Cool, I (or anyone else whom I personally know) am not affected. As for lower Android versions - well, sucks for cheapskates who buy "no-name" $20 junk from eBay/DealExtreme/whatever, but I'm not really concerned about that.

From the looks of it, this vulnerability would be very difficult to exploit in practice - an attacker would have to get you to install a malicious app in the first place, and presumably Google is screening the Play store for this sort of thing. So don't sideload apps from shady porn sites, and you will be fine. And looking at the exact nature of the buffer overflow, writing code that exploits it, and it actually useful, will be very difficult to do.

DreadCthulhu wrote:

an attacker would have to get you to install a malicious app in the first place, and presumably Google is screening the Play store for this sort of thing

Well, to be fair they still occasionally let such things slip by their automated scanners, right into Google Play store, but it's pretty rare

Yet another reason why Nexus phones are better than everything else.

MadManOriginal wrote:

Attackers would also have to have an app installed on a vulnerable handset.

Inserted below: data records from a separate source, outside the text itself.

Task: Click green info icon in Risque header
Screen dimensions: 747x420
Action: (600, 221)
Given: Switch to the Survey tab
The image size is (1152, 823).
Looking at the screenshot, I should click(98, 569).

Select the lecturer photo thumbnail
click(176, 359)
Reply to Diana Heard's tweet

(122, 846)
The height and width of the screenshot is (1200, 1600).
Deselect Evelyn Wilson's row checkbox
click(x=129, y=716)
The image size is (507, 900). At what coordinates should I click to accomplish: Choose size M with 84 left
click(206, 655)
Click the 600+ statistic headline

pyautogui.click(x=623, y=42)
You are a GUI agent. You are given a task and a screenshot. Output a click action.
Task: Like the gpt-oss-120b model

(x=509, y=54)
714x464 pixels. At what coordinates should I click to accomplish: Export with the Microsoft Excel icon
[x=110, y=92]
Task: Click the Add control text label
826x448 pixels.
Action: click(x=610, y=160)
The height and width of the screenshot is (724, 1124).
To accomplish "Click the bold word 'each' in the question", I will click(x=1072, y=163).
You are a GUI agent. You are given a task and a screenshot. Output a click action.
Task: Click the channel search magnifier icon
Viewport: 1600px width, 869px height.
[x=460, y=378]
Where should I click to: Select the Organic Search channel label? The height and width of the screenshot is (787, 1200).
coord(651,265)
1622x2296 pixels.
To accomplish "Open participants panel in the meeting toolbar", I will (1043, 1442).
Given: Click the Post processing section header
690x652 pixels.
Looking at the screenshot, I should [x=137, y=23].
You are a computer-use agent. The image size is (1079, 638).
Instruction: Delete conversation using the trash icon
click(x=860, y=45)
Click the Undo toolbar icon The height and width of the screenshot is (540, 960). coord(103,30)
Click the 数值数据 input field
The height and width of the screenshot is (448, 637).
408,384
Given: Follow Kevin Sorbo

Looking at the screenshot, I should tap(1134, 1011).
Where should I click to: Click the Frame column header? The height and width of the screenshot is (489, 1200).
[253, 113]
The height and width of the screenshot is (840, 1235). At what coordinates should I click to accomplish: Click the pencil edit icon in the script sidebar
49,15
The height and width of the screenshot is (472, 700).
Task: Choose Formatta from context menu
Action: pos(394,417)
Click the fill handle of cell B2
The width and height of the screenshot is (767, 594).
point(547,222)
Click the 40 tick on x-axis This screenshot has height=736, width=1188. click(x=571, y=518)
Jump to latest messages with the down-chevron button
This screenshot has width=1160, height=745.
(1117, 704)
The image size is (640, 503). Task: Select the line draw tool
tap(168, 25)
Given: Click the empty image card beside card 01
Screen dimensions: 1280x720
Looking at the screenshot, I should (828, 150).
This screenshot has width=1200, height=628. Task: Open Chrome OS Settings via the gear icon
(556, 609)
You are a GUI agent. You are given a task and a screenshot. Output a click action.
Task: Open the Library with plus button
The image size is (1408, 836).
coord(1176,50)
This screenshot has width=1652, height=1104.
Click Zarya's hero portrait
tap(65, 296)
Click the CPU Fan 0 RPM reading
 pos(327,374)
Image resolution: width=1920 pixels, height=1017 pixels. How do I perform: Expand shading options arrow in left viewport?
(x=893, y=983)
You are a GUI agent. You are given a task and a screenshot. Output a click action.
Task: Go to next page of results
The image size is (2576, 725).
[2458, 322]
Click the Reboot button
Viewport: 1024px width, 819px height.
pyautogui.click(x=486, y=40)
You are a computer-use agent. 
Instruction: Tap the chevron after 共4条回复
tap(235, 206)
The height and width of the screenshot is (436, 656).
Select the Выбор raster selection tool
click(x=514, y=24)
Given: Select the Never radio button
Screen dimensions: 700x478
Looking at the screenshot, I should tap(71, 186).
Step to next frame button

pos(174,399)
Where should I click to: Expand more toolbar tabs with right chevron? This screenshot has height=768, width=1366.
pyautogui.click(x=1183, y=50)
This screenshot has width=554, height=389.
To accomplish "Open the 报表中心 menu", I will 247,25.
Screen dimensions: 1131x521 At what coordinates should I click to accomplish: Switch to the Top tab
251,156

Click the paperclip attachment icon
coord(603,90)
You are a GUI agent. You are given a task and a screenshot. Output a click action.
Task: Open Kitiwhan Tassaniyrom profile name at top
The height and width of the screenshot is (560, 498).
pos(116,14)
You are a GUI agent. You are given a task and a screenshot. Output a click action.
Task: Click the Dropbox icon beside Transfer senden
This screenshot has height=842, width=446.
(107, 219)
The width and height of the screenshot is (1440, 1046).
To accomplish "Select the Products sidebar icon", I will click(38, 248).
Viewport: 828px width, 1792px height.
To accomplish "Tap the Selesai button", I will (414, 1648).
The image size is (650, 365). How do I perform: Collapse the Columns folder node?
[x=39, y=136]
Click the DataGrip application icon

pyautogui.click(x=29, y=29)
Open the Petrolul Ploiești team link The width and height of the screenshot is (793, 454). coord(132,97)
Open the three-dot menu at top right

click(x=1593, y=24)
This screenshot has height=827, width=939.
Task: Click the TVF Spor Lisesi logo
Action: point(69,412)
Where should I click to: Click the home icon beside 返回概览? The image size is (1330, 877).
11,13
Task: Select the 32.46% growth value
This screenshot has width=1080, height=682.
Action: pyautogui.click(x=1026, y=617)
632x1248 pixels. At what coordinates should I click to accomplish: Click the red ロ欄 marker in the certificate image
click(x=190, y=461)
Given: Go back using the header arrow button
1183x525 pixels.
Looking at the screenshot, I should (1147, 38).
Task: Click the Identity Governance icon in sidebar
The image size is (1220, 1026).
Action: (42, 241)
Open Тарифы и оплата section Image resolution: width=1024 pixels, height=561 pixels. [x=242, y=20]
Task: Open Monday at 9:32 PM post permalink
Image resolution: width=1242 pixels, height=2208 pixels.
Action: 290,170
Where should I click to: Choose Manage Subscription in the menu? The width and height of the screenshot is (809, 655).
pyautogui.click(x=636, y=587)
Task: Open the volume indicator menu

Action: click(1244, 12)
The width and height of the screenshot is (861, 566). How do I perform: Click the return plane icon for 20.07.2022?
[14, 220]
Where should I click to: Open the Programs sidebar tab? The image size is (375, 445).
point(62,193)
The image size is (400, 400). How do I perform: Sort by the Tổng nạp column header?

Also, it's patched in Android 4.4 and up. The worst part about Android remains the speed with which handset makers and service providers stop producing updates, but even Google stopped the Galaxy Nexus, which was launched with 4.0, at 4.3. But yeah, mobile exploits....they exist across all OSes.

JohnC wrote:

Cool, I (or anyone else whom I personally know) am not affected. As for lower Android versions - well, sucks for cheapskates who buy "no-name" $20 junk from eBay/DealExtreme/whatever, but I'm not really concerned about that.

Yeah, my HTC Incredible got all of one update via Verizon, and that's what bugs me about the "buy a phone, pitch in a year for newer model" cycle we're in now. Minimal attempt at fixing older revs, just focus on selling the new ones.

And I know more than a few people who get those cheap phones. They tend to get malware either via shady porn sites, or the games they let their kids download and play when they want to use the phone as a babysitter.

How effective are the mobile anti-virus, such as Avast free for android?

This is a surprise...to someone who's never heard of Android I'm sure.

I like Android...they have a reasonably good platform on the new versions...but every year so far I'm still extremely disappointed.

UnfriendlyFire wrote:

How effective are the mobile anti-virus, such as Avast free for android?

Most of good apps can detect most of the known malware, with very minimal battery impact:
http://www.av-test.org/en/news/news-sin ... tant-fire/

Though obviously they won't detect a "0-day" stuff unless someone submits a sample first, and it's not as easy to do as with Windows OS.